The fusion function (FUSE 1960) removes the dependency data and any unneeded computational byproducts from the tensor segment results 1942. Upon fusing 1960, the remaining data is a tensor segment output or an output tensor slice 1950 that results from the two convolution functions 1930, 1940 on the tensor slice data. This output tensor segment or slice segment 1950 will be identical to that output generated if the entire input tensor was processed by the transforms and a slice extracted from the results. The tensor segment outputs are combined into a complete slice, also referred to as an output tensor slice 1950. This process is repeated for each slice. generating a set of output tensor slices referred to the final tensor outputs 1950 (1 . . . NH). In the final step, the final output tensor slices can be combined into a final tensor result, as shown in 1780-FIG. 17.
One definition of Attention processing, as related to neural network and machine learning is found on the Internet at “Wikipedia en.wikipedia.org/wiki/Attention (machine learning)”:
Attention can also be applied to other types of tensors. For images, attention can be related to identifying features within an image. Attention processing can incorporate matrix multiplication resulting in large matrices. However, the matrix processing operations can be broken into slices optimized for processor memory utilization and utilize the computational cores found in a NPU or other processor configured for neural processing to tensor processing. Referring to FIG. 23A a general equation for attention is for attention is shown and in FIG. 23B an attention equation for a 4-D image is shown.
At a high level, Large Language Models (LLMs) transform machines are generally built using a number of transformer layers. The job of the LLM is to predict the next token in a sequence of tokens. A token roughly corresponds to a word, but sometimes a word might translate to multiple tokens. The sequence of tokens that make up the prompt are fed into the LLM; then the LLM starts generating its answer one token at a time. After a token is generated, it is fed back into the LLM so that the LLM knows what tokens it has already generated.
Within the LLM, the token is mapped into a long list of numbers known as an embedding (e.g. 8192 numbers). This embedding is then mapped in various ways into other long lists of numbers. These are known as activations.
A transformer layer is itself made up of a number of layers, the most important of which are the Multi-Headed Attention Layer and the Fully-Connected layer.
The Multi-Headed Attention layer's job is to relate the current input token to the previous tokens the LLM has seen and has generated. To make this task practical, there is a limit on how far the attention goes back into the past. This is known as the context window. The Multi-Headed Attention starts by mapping the input token's embedding into three different activations called the Key (K), Value (V), and Query (Q). A POSITA (person of skill in the art of transformer neural networks) would know how to generate the inputs for the K, V, and Q matrices.

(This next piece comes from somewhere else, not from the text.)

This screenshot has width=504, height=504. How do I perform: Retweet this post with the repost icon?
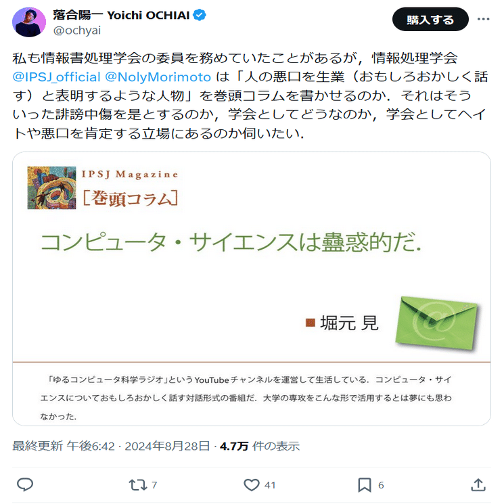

The next step is to perform a mathematical operation on the current Query and all the previous Keys and Values in the context window. Note that in order to do this, we need to either recalculate the previous Keys and Values for all the embeddings in the context window or store all the previous Keys and Values in the context window. The latter option is much more preferable, especially for long context windows. The store of the Keys and Values is called the KV cache.
The fully connected layer is a type of neural network that contains a large number of parameters (also known as weights) that process the input activation and turn it into an output activation. These parameters are learned during training and do not change during operation. These parameters form most of the parameters in the LLM.
The rate that a LLM can generate a response is limited by the time it takes to process a token through the whole network because each token depends on the previous token. So, processing must be performed serially with only one new token for the stream, being worked on at any one time.
To increase the throughput of the LLM we use a technique called batching, where the LLM processes multiple streams at once. So, the LLM can handle queries from multiple users at once. Thus, although the rate of each single stream is not increased, the total rate at which tokens are generated is increased by the batch size.
If we look at the batches in the Feed Forward Network part of the LLM, we see that all the batches use the same parameters. Thus, there is no extra cost in terms of memory bandwidth to increase the batch count. The extra batches consume processing power, but it is possible to provide sufficient processing power for quite high batch counts.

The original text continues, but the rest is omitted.